Formula 1 News

A Ferrari by any other name...is still a Ferrari

The 2013 title contender will be unveiled on Friday February 1st.
Wednesday, January 30, 2013

January 30th, 2013 (F1plus/Ernie Black).- Scuderia Ferrari have certainly taken some criticism in recent years because of their naming convention, or rather, lack thereof, of their F1 cars.

William Shakespeare wrote an interesting line in his Romeo And Juliet (II,ii,1-2) that pretty much relates.

Juliet:
"What is in a name? That which we call a rose
By any other name would smell as sweet."

Let's take a quick look back at the names since the year 2000; 2000 / F1-2000, 2001 / F2001, F2002, 2003 / F2003-GA, 2004 / F2004, 2005 / F2005, 2006 / 248 F1, 2007 / F2007, 2008 / F2008, 2009 / F60, 2010 / F10, 2011 / Ferrari 150° Italia (F150 Originally), 2012 / F2012.

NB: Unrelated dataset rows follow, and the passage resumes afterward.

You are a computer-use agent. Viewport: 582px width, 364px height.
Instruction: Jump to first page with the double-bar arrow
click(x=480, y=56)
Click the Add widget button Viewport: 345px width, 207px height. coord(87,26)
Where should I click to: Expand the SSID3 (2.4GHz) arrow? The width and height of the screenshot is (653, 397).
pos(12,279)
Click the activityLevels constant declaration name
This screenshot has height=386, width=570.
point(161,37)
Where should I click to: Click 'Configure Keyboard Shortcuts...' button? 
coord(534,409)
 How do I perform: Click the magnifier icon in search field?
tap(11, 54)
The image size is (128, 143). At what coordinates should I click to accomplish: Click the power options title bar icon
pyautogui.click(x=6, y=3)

Their new challenger to be revealed on February 1st has been named the F138. The name actually has a purpose. The number 13 reflects the current year and the number 8 reflects the number of cylinders. The importance lies in the fact that 2013 will likely be the last ever year of V8 engines in Formula One. A sad thought for any true petrol head. As it was when we lost V12s and V10s in F1.

If Ferrari is guilty of anything, it's certainly a lack of consistence. From my view as a poet, I don't really see a problem. They could name the car anything they want. Nowhere is it written that an F1 car must conform to a predetermined alphanumeric code as far as I know. Historically, Ferrari has never had a steady naming convention, so why is the media all over them now?

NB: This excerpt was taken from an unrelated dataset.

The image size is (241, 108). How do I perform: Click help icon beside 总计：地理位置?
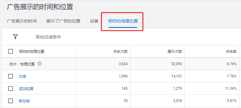pyautogui.click(x=39, y=64)

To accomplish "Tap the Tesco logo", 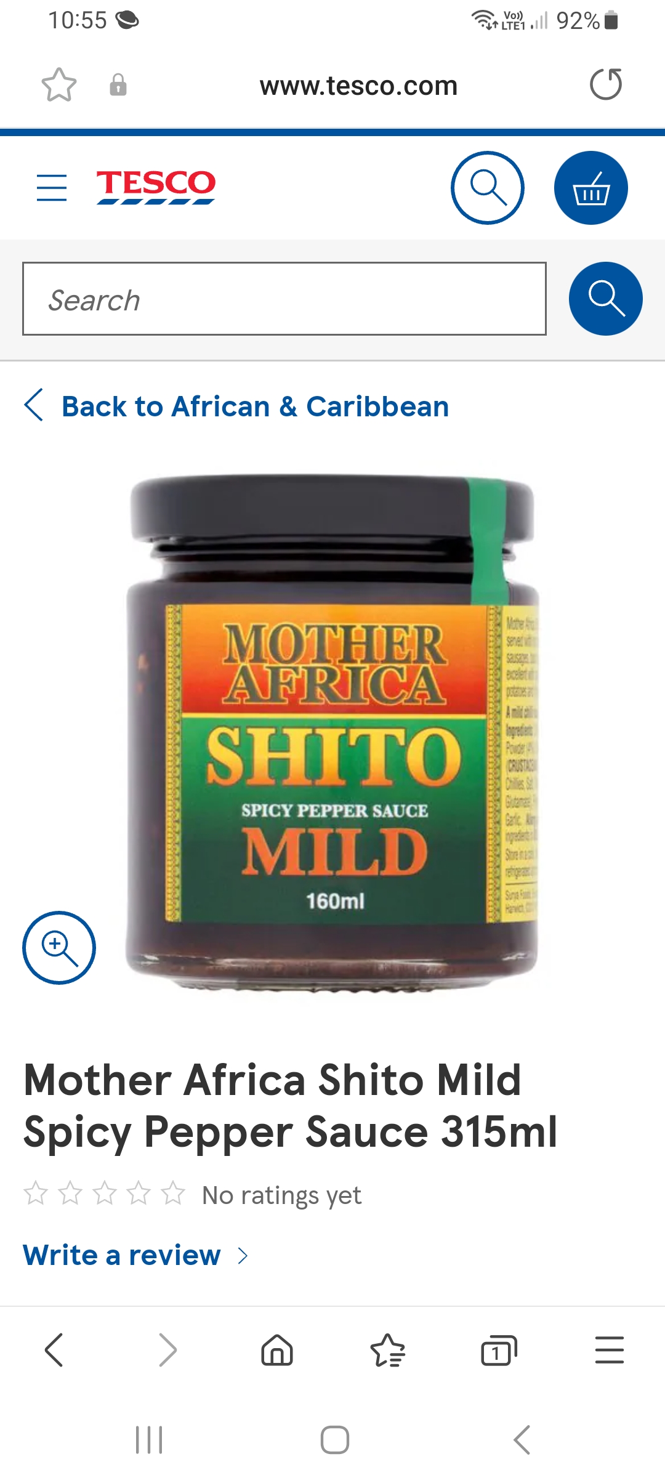I will (156, 187).
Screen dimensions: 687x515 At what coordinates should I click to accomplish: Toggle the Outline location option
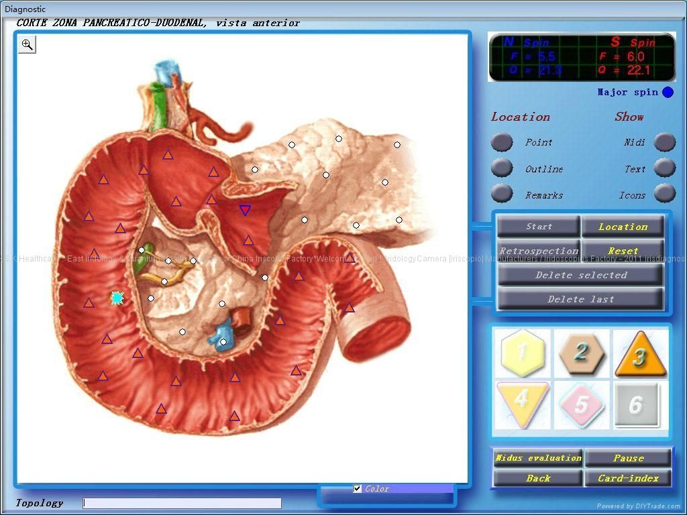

I understand why Ferrari renamed their car in 2011. Ford could have let it go, it's not that anyone could ever mistaken a Ferrari Formula One car for a Ford pickup truck. How no one at Ferrari realized that the F150 is a Ford pickup truck, that holds the title of best selling vehicle globally in its class however, is beyond me.

This is different. The Italian team is not stepping on anyone's toes, the numbers have a purpose and to be honest, it’s quite creative. Let's face it; most of us are going to refer to the car as a Ferrari anyway.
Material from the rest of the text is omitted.